A 2014 study found that people under the age of 65 who consume 20% or more of their daily calories from animal protein have a 75% increase in mortality and are four times as likely to develop cancer as those whose protein intake is only 10% of their calories.

Interestingly, for the first time ever, the new USDA 2015-2020 Dietary Guidelines for Americans call on teenage boys and men to reduce overall intake of protein foods by eating less meats, poultry, and eggs and increasing amounts of vegetables. Wow, that’s huge if our government is now waking up to the fact that all these hot dogs, burgers and steaks might be a factor in creating poor health.

How much protein should you be eating?

The USDA recommends 0.37 grams of proteins for every pound of body weight (more for kids and athletes). A 130 pounds woman should then get 48 grams of daily protein, which can easily be met by eating 1 cup quinoa (9 grams), 1 cup lentils (18 grams) and 3 oz salmon (22 grams).
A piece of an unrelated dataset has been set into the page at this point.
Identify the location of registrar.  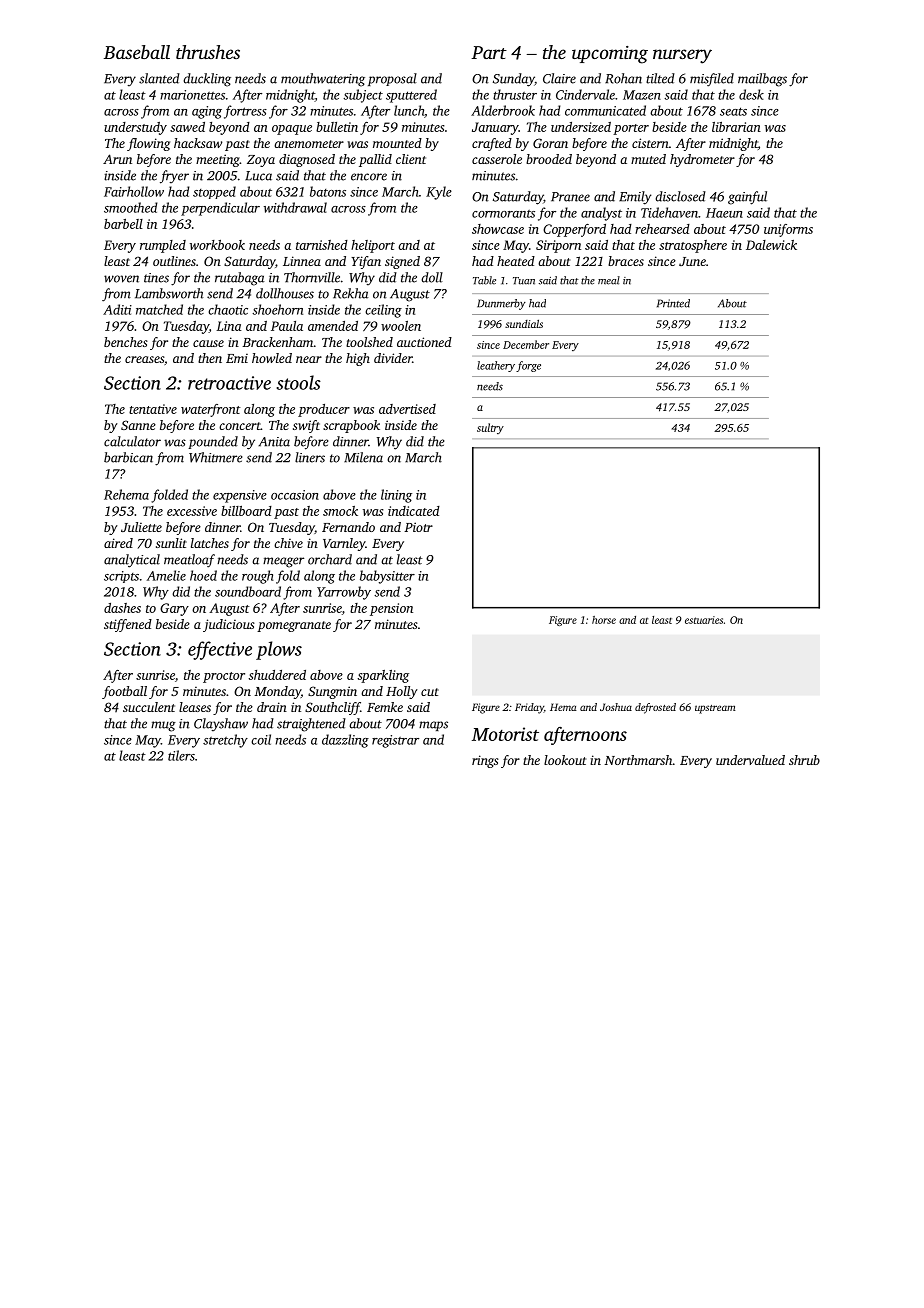
(395, 741).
Here is the takeaway: Build your meals around plant based sources of proteins (beans, lentils, nuts, seeds, quinoa, tempeh). But you don’t have to go full veg to build great health. Supplement with wild salmon and pastured chicken occasionally and you will be on your way to become a healthy superstar (no, I don’t recommend red meat).
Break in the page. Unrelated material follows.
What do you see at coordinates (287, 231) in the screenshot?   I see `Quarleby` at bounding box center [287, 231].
Here is a perfect recipe to get you started on your Meatless Monday Dinner journey:

P.S. I used purple rice in the picture above, pretty right? Find it in Whole Foods for a colorful contrast to the curry.

Print
Butternut and Lentil Curry
Prep Time
10 mins
Cook Time
25 mins
Total Time
35 mins
 
Course: Main Course, Main Dish
Ingredients
  • 2 tbs ghee or coconut or olive oil
  • 1 medium yellow onion diced
  • 1 tbs ginger grated
  • 1 tbs garlic finely chopped
  • 2 tbs yellow curry
  • 1 tsp garam masala
  • 1 tsp salt
  • 1 small butternut squash peeled & cut into small cubes
  • 2 cups green beans cut into 1 inch pieces
  • 2 carrots diced
  • 1 cup lentils uncooked, rinsed
  • 3-4 cups water
  • 1 cup coconut milk
  • 1/2 cup whole cashews
  • cilantro for garnish
Instructions
  1. Heat ghee in a medium saucepan, add onion and cook on medium to low heat until soft, about 5 minutes. Add garlic and ginger and continue cooking for 1 minute, taking care not to burn the garlic.
  2. Add curry, garam masala and salt stir to combine and cook for 1 more minute.
  3. Add butternut squash, green beans, carrots, lentils, 3 cups of water and coconut milk; cook for 20-25 minutes until butternut squash and lentils are soft. Add a bit more water if the curry seems too thick.
  4. Stir in cashews. Serve over rice, garnished with cilantro.